SECONDARY SEXUAL CHARACTERS IN THE LOWER CLASSES OF THE ANIMAL KINGDOM.
These characters absent in the lowest classes--Brilliant colours--Mollusca --Annelids--Crustacea, secondary sexual characters strongly developed; dimorphism; colour; characters not acquired before maturity--Spiders, sexual colours of; stridulation by the males--Myriapoda.
With animals belonging to the lower classes, the two sexes are not rarely united in the same individual, and therefore secondary sexual characters cannot be developed. In many cases where the sexes are separate, both are permanently attached to some support, and the one cannot search or struggle for the other. Moreover it is almost certain that these animals have too imperfect senses and much too low mental powers to appreciate each other's beauty or other attractions, or to feel rivalry.
Hence in these classes or sub-kingdoms, such as the Protozoa, Coelenterata, Echinodermata, Scolecida, secondary sexual characters, of the kind which we have to consider, do not occur: and this fact agrees with the belief that such characters in the higher classes have been acquired through sexual selection, which depends on the will, desire, and choice of either sex. Nevertheless some few apparent exceptions occur; thus, as I hear from Dr. Baird, the males of certain Entozoa, or internal parasitic worms, differ slightly in colour from the females; but we have no reason to suppose that such differences have been augmented through sexual selection. Contrivances by which the male holds the female, and which are indispensable for the propagation of the species, are independent of sexual selection, and have been acquired through ordinary selection.
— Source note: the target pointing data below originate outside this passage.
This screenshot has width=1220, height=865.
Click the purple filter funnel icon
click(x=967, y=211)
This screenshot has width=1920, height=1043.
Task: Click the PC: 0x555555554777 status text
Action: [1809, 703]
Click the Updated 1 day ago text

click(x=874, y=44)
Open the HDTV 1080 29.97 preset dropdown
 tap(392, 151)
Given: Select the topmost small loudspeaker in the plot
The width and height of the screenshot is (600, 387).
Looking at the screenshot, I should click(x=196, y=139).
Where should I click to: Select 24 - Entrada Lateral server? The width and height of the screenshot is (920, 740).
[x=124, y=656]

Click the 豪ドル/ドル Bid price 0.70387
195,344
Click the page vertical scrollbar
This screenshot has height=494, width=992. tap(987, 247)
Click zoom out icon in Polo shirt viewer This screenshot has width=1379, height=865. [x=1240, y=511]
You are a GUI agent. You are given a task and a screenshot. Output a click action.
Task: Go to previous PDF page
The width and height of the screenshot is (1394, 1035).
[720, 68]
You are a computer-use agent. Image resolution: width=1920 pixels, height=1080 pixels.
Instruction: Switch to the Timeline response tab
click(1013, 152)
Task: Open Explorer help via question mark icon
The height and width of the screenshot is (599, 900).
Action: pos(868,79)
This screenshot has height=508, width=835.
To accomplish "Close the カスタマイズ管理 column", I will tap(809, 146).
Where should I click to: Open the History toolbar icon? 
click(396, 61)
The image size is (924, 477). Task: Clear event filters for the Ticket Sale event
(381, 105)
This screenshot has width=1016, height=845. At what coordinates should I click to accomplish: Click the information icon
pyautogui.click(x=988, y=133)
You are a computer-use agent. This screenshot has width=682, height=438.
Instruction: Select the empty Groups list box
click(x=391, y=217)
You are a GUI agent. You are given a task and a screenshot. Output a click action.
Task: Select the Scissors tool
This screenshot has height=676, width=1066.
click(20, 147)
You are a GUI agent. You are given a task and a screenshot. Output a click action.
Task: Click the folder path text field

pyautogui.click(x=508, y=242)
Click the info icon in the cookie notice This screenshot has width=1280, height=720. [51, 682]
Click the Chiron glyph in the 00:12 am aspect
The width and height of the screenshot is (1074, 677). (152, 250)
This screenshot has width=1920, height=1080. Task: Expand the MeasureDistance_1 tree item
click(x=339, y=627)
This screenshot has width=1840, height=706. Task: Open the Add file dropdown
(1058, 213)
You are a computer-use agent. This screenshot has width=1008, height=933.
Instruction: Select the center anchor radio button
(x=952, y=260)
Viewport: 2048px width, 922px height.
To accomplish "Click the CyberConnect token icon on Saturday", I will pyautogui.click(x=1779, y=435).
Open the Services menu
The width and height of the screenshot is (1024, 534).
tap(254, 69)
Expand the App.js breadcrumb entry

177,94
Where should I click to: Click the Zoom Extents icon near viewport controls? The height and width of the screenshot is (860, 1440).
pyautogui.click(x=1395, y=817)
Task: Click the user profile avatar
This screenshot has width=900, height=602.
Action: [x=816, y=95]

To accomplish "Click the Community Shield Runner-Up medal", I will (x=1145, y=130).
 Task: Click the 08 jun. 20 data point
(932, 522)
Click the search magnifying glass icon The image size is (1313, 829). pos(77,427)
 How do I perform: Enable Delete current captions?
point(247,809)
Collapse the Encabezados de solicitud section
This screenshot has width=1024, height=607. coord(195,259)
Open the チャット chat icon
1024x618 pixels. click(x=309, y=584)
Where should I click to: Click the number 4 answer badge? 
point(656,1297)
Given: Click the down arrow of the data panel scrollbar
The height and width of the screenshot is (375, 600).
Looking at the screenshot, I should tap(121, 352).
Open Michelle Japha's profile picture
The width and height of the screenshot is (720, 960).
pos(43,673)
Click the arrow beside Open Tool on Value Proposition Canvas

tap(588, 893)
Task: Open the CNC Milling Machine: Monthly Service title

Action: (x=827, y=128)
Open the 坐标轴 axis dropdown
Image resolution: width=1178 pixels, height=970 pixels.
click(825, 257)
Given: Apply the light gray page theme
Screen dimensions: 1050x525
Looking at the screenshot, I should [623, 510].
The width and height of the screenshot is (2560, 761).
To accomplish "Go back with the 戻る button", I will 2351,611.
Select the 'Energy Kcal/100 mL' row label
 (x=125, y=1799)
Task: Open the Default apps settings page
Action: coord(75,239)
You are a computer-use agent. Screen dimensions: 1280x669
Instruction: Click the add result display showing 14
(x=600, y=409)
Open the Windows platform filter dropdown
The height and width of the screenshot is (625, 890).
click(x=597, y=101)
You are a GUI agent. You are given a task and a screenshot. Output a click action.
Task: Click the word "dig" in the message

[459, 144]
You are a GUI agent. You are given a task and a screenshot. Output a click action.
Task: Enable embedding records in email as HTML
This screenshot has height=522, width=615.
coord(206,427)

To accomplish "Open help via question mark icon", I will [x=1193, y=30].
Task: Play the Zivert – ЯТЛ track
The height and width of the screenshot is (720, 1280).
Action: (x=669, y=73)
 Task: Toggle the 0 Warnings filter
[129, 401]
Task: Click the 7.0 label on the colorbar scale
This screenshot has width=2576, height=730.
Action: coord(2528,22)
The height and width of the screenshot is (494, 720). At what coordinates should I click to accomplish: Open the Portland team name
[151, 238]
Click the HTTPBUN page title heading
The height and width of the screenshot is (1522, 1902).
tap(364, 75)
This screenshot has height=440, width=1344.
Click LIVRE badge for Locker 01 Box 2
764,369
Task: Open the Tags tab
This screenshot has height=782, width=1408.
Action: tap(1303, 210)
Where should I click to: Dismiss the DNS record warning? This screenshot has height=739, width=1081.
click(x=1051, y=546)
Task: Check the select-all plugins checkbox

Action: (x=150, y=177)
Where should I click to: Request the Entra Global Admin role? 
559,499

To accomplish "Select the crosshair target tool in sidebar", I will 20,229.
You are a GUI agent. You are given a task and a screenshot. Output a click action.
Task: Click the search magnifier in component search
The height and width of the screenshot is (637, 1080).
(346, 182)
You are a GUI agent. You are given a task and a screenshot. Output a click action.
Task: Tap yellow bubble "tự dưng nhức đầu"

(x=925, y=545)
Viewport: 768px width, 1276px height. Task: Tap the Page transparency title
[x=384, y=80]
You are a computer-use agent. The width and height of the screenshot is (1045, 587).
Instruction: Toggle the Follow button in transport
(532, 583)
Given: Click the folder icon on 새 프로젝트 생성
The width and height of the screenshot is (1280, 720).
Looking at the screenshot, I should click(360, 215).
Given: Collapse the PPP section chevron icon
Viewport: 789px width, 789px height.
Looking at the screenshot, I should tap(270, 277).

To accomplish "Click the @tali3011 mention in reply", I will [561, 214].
Many of the lower animals, whether hermaphrodites or with separate sexes, are ornamented with the most brilliant tints, or are shaded and striped in an elegant manner; for instance, many corals and sea-anemones (Actiniae), some jelly-fish (Medusae, Porpita, etc.), some Planariae, many star-fishes, Echini, Ascidians, etc.; but we may conclude from the reasons already indicated, namely, the union of the two sexes in some of these animals, the permanently affixed condition of others, and the low mental powers of all, that such colours do not serve as a sexual attraction, and have not been acquired through sexual selection. It should be borne in mind that in no case have we sufficient evidence that colours have been thus acquired, except where one sex is much more brilliantly or conspicuously coloured than the other, and where there is no difference in habits between the sexes sufficient to account for their different colours. But the evidence is rendered as complete as it can ever be, only when the more ornamented individuals, almost always the males, voluntarily display their attractions before the other sex; for we cannot believe that such display is useless, and if it be advantageous, sexual selection will almost inevitably follow. We may, however, extend this conclusion to both sexes, when coloured alike, if their colours are plainly analogous to those of one sex alone in certain other species of the same group.
How, then, are we to account for the beautiful or even gorgeous colours of many animals in the lowest classes? It appears doubtful whether such colours often serve as a protection; but that we may easily err on this head, will be admitted by every one who reads Mr. Wallace's excellent essay on this subject. It would not, for instance, at first occur to any one that the transparency of the Medusae, or jelly-fish, is of the highest service to them as a protection; but when we are reminded by Haeckel that not only the Medusae, but many floating Mollusca, crustaceans, and even small oceanic fishes partake of this same glass-like appearance, often accompanied by prismatic colours, we can hardly doubt that they thus escape the notice of pelagic birds and other enemies. M. Giard is also convinced (1. 'Archives de Zoolog. Exper.' Oct. 1872, p. 563.) that the bright tints of certain sponges and ascidians serve as a protection.